Please copy the material below word for word, leaving out the pictures.

EXTRACTED RECORDS:
-=-=-
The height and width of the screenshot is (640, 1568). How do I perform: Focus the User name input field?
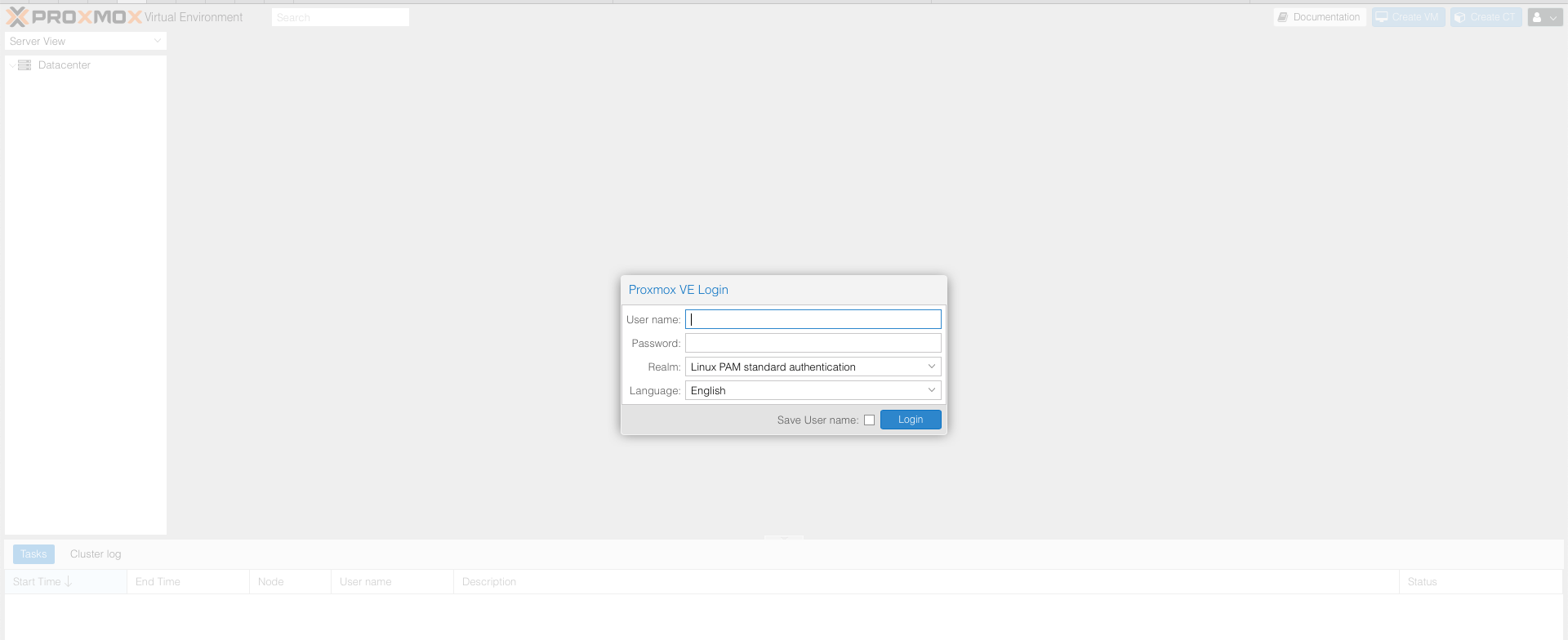(813, 320)
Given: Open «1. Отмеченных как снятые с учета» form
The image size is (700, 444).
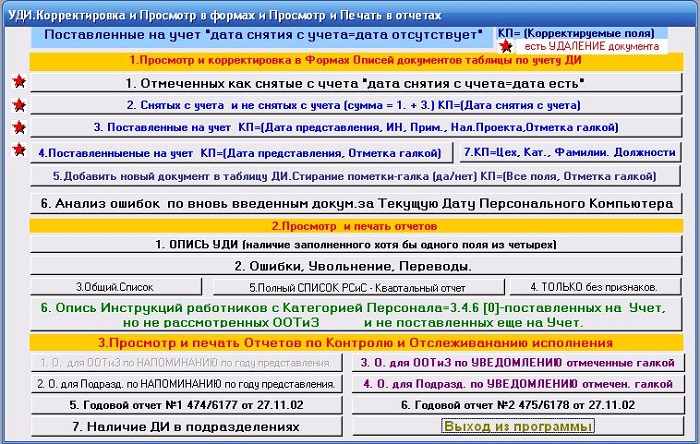Looking at the screenshot, I should (356, 83).
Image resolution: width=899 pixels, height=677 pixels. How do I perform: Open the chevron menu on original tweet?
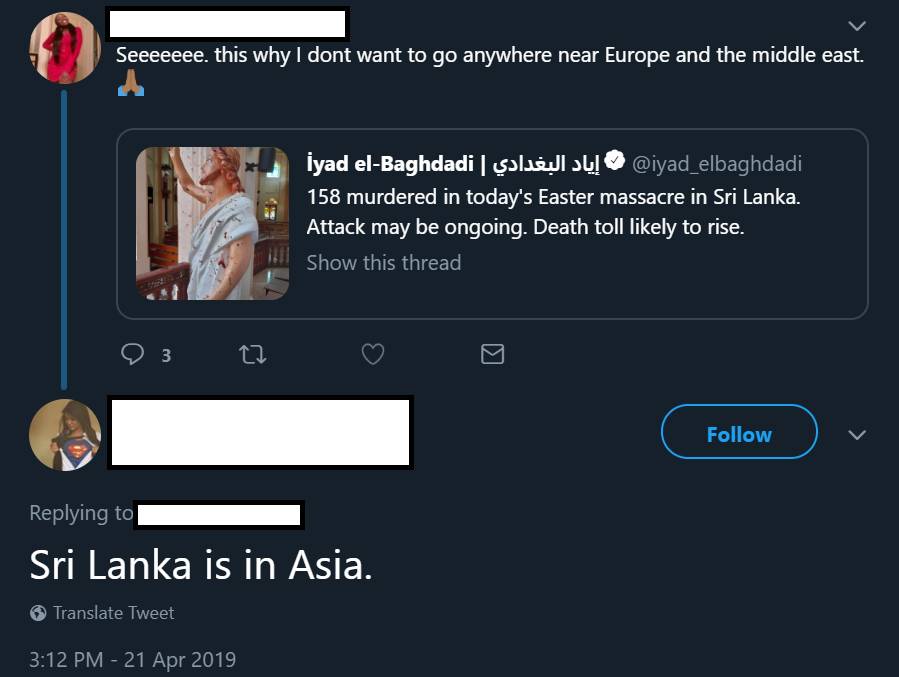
-=-=-
PROBLEM SOLUTION:
The height and width of the screenshot is (640, 1568). How do I perform: Focus the User name input field?
(813, 320)
Given: Open «1. Отмеченных как снятые с учета» form
The image size is (700, 444).
Looking at the screenshot, I should (356, 83).
Image resolution: width=899 pixels, height=677 pixels. How do I perform: Open the chevron menu on original tweet?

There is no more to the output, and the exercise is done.